Seit gut 25 Jahren gibt es Fangruppen bei der Fortuna, die sich als „Ultra“ verstehen. Oft schlägt ihnen Abneigung entgegen, der Ergebene dagegen liebt sie.

Meinung · Jeder, der den Ergebenen ein bisschen kennt, weiß, dass er ein großer Freund und Bewunderer der hiesigen Ultras ist. Und dass er sich trotzdem in unregelmäßigen Abständen das Recht herausnimmt, UD & Co. zu kritisieren. Dies auf der Basis von Erfahrung und vom Wissen darüber, was Ultras sind, welche Werte sie vertreten und welche Rituale sie pflegen. So hat er mindestens drei Generationen dieser Extremfans der glorreichen Fortuna miterleben dürfen. [Lesezeit ca. 7 min]

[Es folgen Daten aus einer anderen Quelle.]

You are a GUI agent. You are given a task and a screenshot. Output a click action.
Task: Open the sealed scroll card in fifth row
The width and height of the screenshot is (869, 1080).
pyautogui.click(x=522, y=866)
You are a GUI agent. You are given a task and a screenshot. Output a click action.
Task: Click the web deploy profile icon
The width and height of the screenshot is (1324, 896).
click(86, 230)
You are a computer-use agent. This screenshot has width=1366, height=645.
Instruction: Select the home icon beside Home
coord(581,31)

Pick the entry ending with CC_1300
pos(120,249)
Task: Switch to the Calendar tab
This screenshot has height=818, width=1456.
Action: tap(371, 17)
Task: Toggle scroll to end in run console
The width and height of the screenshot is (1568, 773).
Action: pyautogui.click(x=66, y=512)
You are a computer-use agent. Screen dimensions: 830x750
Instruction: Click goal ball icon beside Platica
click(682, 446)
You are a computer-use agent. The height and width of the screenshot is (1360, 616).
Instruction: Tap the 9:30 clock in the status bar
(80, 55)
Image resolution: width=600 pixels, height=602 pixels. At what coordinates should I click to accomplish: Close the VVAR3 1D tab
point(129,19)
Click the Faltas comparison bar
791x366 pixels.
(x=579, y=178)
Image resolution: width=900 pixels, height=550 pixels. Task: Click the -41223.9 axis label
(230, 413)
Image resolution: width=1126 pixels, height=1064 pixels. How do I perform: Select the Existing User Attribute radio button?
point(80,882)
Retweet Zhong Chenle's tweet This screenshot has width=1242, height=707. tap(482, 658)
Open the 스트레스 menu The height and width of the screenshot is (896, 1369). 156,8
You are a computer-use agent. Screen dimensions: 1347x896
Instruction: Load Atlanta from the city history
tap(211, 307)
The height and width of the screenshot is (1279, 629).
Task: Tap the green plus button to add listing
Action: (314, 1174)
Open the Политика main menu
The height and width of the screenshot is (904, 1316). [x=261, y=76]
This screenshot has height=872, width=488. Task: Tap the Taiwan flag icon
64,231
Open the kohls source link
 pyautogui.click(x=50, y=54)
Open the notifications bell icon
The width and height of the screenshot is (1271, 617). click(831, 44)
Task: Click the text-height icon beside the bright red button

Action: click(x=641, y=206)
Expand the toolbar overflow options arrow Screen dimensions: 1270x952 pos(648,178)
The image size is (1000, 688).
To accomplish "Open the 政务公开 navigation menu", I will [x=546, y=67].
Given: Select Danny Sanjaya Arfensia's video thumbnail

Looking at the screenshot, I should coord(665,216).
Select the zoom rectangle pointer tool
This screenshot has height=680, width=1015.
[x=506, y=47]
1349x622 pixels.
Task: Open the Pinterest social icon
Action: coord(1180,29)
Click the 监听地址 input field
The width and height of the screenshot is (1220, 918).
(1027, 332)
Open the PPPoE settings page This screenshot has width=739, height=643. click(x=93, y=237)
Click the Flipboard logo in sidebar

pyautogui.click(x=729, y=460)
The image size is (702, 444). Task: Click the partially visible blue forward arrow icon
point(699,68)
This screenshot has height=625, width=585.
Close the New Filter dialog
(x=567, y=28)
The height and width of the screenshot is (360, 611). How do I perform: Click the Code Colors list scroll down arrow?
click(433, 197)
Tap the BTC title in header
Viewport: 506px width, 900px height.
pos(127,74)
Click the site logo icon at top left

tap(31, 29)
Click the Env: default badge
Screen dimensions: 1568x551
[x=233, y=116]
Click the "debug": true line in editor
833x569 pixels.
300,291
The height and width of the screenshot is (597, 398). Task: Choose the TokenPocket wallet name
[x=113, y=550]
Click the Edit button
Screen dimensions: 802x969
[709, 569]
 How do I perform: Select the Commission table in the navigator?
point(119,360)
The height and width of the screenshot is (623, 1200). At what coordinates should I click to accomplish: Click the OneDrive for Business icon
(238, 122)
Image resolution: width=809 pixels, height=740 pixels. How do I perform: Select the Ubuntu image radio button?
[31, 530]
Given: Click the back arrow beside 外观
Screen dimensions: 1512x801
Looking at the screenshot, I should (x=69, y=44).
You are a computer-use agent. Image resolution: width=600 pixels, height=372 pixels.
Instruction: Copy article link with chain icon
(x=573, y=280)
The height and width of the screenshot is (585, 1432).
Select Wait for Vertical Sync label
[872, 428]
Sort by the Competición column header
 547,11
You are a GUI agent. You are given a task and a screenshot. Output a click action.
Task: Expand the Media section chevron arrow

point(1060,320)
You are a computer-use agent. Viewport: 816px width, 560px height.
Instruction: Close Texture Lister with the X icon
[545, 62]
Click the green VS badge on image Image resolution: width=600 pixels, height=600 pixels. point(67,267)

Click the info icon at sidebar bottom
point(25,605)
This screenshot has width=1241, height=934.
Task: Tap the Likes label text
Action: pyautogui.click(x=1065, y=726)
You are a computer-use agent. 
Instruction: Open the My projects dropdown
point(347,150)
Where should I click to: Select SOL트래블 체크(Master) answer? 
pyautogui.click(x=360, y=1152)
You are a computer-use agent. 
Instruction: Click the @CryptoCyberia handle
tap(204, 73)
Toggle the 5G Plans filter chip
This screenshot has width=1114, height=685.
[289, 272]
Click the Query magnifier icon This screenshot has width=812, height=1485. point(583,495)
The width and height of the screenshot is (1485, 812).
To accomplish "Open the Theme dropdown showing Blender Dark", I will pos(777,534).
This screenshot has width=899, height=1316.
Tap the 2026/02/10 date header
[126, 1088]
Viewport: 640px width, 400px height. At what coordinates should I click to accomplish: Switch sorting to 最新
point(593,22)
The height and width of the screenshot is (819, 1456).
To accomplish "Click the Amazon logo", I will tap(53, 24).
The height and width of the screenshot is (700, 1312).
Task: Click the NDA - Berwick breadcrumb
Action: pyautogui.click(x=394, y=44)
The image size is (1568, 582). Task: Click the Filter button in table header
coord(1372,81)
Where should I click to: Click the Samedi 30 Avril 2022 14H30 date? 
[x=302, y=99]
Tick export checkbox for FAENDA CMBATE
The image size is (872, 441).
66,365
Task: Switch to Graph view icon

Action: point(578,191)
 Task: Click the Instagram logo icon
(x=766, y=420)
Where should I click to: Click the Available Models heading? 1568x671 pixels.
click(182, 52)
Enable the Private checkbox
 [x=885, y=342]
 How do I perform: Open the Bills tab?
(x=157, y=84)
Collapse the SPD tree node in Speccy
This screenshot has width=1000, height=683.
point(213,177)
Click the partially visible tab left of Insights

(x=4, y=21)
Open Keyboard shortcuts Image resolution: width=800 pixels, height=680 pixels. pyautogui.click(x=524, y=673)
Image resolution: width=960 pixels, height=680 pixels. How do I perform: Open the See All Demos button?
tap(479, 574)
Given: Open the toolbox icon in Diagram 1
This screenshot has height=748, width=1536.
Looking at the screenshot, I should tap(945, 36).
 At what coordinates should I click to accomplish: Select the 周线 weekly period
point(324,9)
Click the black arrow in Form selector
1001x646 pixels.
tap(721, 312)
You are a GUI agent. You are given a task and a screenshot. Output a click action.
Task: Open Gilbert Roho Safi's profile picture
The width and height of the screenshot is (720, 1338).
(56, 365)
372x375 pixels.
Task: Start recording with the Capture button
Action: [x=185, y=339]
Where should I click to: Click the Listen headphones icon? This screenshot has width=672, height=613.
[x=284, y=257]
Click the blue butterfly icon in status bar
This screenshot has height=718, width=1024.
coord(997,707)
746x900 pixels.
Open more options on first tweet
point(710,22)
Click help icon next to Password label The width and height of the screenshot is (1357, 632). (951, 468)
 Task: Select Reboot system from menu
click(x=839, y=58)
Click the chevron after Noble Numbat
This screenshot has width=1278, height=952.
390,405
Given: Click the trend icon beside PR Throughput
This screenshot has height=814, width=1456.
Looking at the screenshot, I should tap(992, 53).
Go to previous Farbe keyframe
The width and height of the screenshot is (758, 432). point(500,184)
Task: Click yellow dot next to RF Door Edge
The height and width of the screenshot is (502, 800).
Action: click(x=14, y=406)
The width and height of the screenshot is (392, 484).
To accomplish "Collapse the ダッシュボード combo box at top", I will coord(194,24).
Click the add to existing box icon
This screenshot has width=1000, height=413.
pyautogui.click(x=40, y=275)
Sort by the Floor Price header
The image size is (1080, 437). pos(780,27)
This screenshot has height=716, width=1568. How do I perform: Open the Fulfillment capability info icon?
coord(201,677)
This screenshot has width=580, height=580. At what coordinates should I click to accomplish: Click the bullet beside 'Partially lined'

F95 vs HSV: Gute Stümmung im Block (Foto: FP)
F95 vs HSV: Gute Stümmung im Block (Foto: FP)

Was den Ergebenen immer wieder schockt, ist, dass so viele, die auf unsere Ultras schimpfen, so wenig über sie wissen und in der Regel auch nie das Gespräch mit ihnen suchen. Die wichtigste und größte Gruppierung dieser Art stellen die „Ultras Düsseldorf 2000“ dar, kurz UD genannt. Die haben sich ungefähr zu der Zeit zusammengefunden, in der euer Ergebener seine Liebe zur Fortuna wiederentdeckte. Damals, als die Diva noch im alten Rheinstadion antrat, fielen sie ihm noch nicht auf. Erst als sie nach dem Umzug im Jahr 2002 ins Paul-Janes-Stadion unübersehbar auf der Tribüne auf der Gegengeraden ihre Fahnen schwenkten, bemerkte er sie.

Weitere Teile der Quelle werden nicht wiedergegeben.